Nel quartiere di Lunetta, al campo nomadi del Migliaretto e a Poggio Rusco in azione anche l'elinucleo e l'unità cinofila dei militari di Orio al Serio. Sequestrati hashish e cocaina

MANTOVA. I carabinieri della Compagnia di Mantova, con la collaborazione della Compagnia di Gonzaga e il supporto dell’elinucleo e dei cinofili di Orio al Serio (Bg) la mattina del 16 giugno hanno eseguito un servizio ad “alto impatto” organizzato principalmente a Mantova ma che ha interessato anche il comune di Poggio Rusco.
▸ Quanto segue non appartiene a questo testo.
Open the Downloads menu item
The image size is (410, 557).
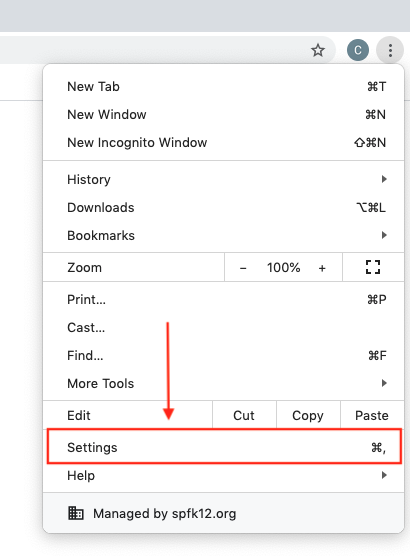[x=223, y=207]
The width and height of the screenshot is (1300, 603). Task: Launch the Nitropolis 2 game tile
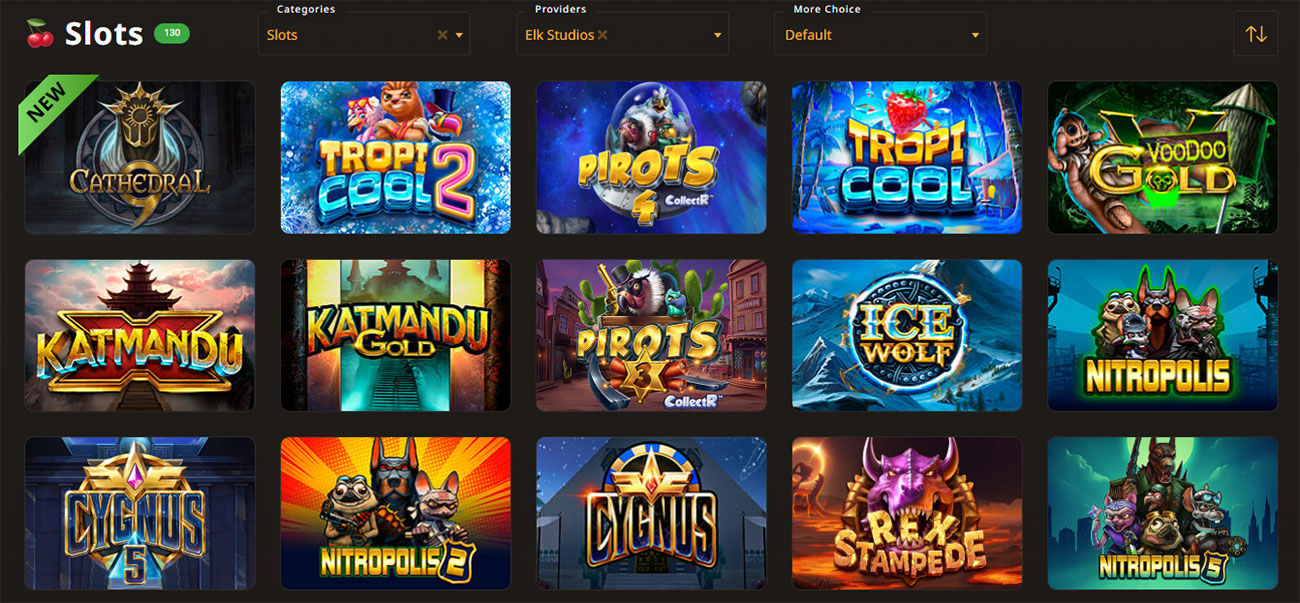coord(396,513)
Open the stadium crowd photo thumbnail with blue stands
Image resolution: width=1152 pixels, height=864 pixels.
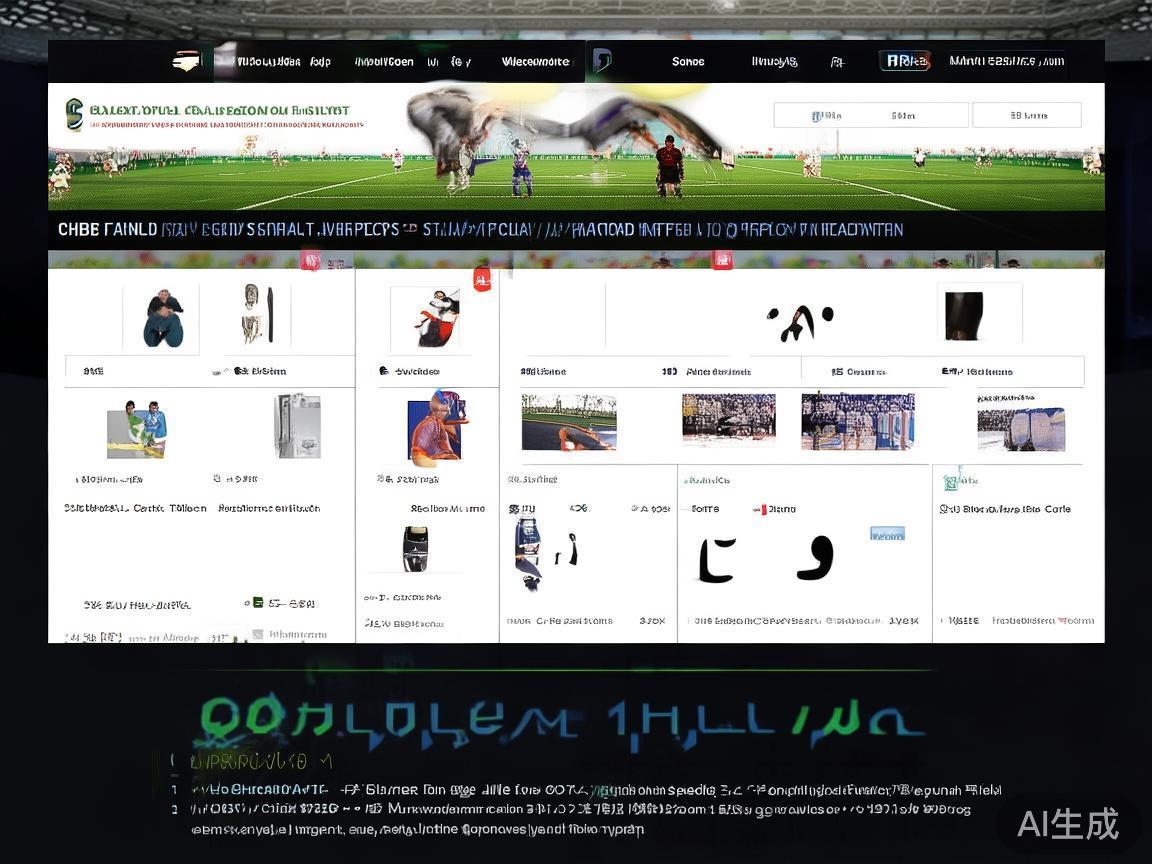[x=857, y=421]
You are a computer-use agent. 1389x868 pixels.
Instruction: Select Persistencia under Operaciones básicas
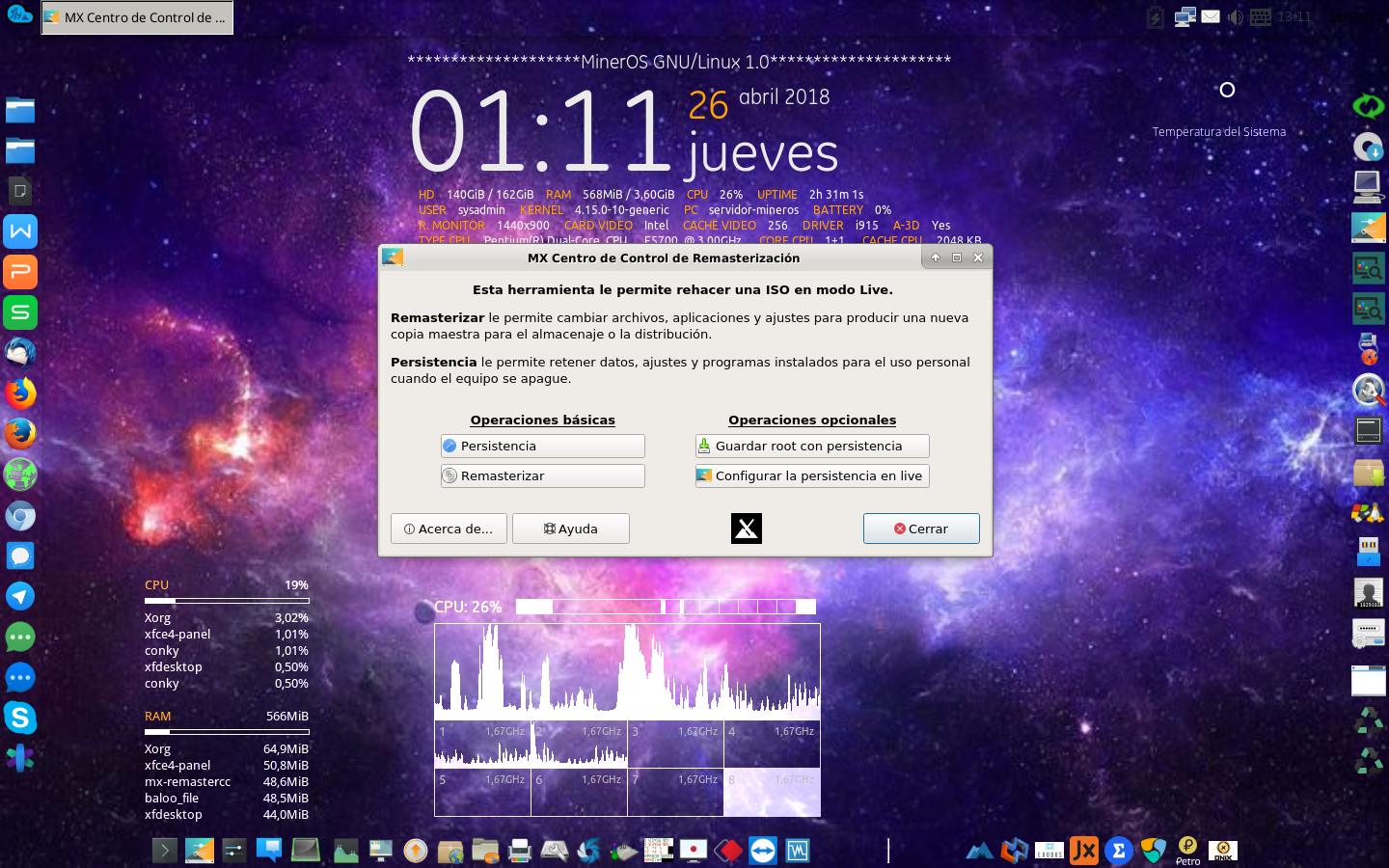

Mantova, operazione dei carabinieri con 3 arresti e 5 denunciati

Nel corso dell’operazione sono state eseguite perquisizioni, sia d’iniziativa che su delega della procura della Repubblica di Mantova, e numerosi controlli a pregiudicati, persone sottoposte a misure di prevenzione e soggetti d’interesse operativo. Il bilancio dell’intera attività è di tre arresti e cinque denunce.

Tra questi un arresto e quattro denunce riguardano lo spaccio di stupefacenti. Si tratta in particolare di un marocchino, L.C. quarantenne, sottoposto ai domiciliari, mentre a essere stati deferiti sono tre uomini tunisini e una donna italiana. Nei vari obiettivi sono stati infatti rinvenuti, grazie al fiuto dei cinofili, un panetto da cento grammi di hashish e tredici dosi di cocaina. Tra il materiale sequestrato vi è inoltre sostanza per il taglio e il confezionamento dello stupefacente e 1.700 euro in banconote di piccolo taglio ritenuto provento dell’attività illecita.
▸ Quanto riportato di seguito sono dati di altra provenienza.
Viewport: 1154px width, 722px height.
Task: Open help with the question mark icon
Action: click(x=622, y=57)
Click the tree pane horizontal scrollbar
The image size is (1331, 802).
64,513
Le aree passate maggiormente al setaccio dai militari sono state il quartiere popolare Lunetta e il campo nomadi. Proprio all’interno dell’insediamento di via Learco Guerra è stato tratto in arresto F.J., 36enne, in esecuzione di ordinanza di sostituzione dell’obbligo di dimora con quella della custodia cautelare in carcere. Il malvivente, sottoposto a misura cautelare per svariati reati contro il patrimonio, è stato infatti beccato in più circostanze sulla pubblica via, senza giustificato motivo. A finire invece in detenzione domiciliare è stato S.C., 50enne, italiano, che deve scontare una pena di nove mesi per minacce e interruzione di pubblico servizio commessi nel 2015.